- **TEXTE CHOISI**:

★ ★ ★

Culpabilité maternelle
Riley Harriff, cinq ans et sa petite sœur Maddy, quatre ans, sont heureux. Ils sont équilibrés et réussissent bien à la prématernelle. Malgré tout, leur maman, Roberta, se sent coupable. «Chaque jour, je me sens coupable de travailler autant, voire d’être au bureau, quand je vois toutes ces mères qui restent au foyer, explique-t-elle. Je me sens coupable de ne pas être aussi créative que d’autres mamans. Je me sens coupable de les laisser trop écouter la télé.»
Roberta Harriff, 37 ans, est administratrice des ressources humaines dans une entreprise de Chicago. «Parfois, je me sens coupable parce que d’autres enfants suivent des cours de natation, de danse ou pratiquent d’autres sports, alors que nous n’avons ni le temps ni les moyens pour leur permettre de le faire, ajoute-t-elle. La culpabilité est toujours présente!»
Ses impressions sont peut-être irrationnelles, mais elle n’est pas la seule à les ressentir. «La culpabilité des mères remonte à des temps immémoriaux», affirme la professeure de psychologie Kathy Hirsh-Pasek, de l’Université Temple, et auteure d’Einstein Never Used Flashcards. «Aujourd’hui, poursuit-elle, on s’attend à ce que les mères fassent tout, mais elles n’ont pas nécessairement l’aide de la famille élargie. Et puis l’herbe est toujours plus verte chez le voisin : alors que les femmes au foyer veulent travailler, les mamans au travail veulent rester à la maison, et celles qui travaillent à temps partiel se sentent incompétentes dans leurs deux rôles.»
Cela dit, les mères qui travaillent à temps plein ressentent davantage de culpabilité. «Je passe une heure le matin avec mes enfants, et deux heures le soir avant de les coucher, calcule Mme Harriff. Et ces moments sont passés à manger, s’habiller, prendre le bain… Il est difficile d’avoir l’impression de passer du temps de qualité avec eux dans ce contexte.»
Même si la plupart des études montrent que les enfants dont la mère travaille ne se développent pas différemment des autres, certains résultats alimentent la culpabilité des mères. Plus tôt cette année, une étude a notamment révélé que les enfants dont la mère travaille prennent un kilo de plus par année. Une autre recherche publiée cette année a montré que ces enfants sont aussi plus à risque (200 % plus, en fait) d’être hospitalisés, de faire de l’asthme, de se blesser ou de s’empoisonner.
Il n’y a pas de formule magique pour guérir ces femmes de leur culpabilité, affirme Mme Hirsh-Pasek. «Les meilleures mères sont celles qui font la paix avec elles-mêmes. Si le souper n’est pas prêt à temps, ne vous dites pas que vous avez échoué. Voyez plutôt cela comme une occasion d’enseigner à vos enfants que les humains ne sont pas parfaits et que ce n’est pas grave.»
Raccrochez et débranchez-vous
«Il y a le travail et la maison, tranche Kathy Hirsh-Pasek. Quand vous êtes à la maison, vous devriez pouvoir regarder vos enfants dans les yeux.» Cependant, 34 % des Canadiens possèdent un téléphone intelligent, selon eMarketer. Résultat? Décrocher du travail (ou de Facebook, ou des amis, ou des statistiques sportives) est devenu un défi. Les mères essaient souvent d’envoyer des courriels pendant que leurs enfants mangent ou font leurs devoirs. «Vous devez apprendre à laisser votre téléphone de côté, insiste-t-elle. Autrement, vous signifiez à vos enfants que vos courriels sont pour vous plus importants qu’eux.»

★ ★ ★

- **CONSIGNE**: Quel poste Roberta Harriff occupe-t-elle, d'après le texte sur la culpabilité maternelle ? Les lignes qui suivent n'ont aucun lien avec le texte.

- **DONNÉES SOURCES**:

★ ★ ★

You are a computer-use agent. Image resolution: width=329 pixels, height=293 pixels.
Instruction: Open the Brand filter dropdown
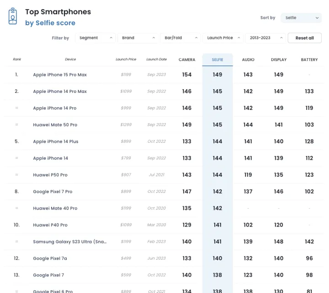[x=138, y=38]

★ ★ ★

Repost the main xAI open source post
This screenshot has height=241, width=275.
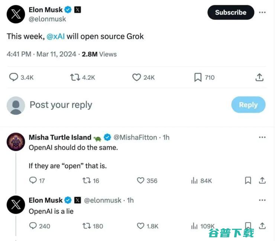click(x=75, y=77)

★ ★ ★

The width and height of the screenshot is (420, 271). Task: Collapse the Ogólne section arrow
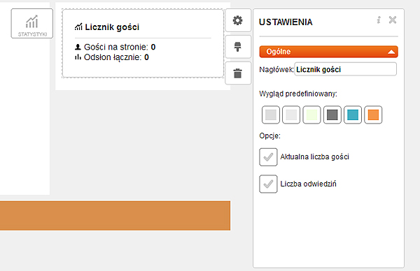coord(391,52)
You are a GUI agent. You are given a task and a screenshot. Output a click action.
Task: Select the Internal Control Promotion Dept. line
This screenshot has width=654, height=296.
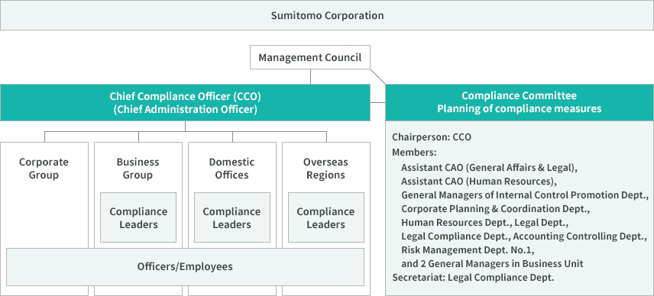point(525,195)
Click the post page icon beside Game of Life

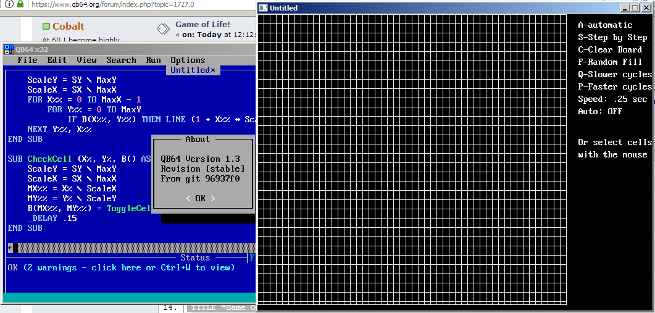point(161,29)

★ ★ ★

- **RÉPONSE**: Elle est administratrice des ressources humaines dans une entreprise de Chicago.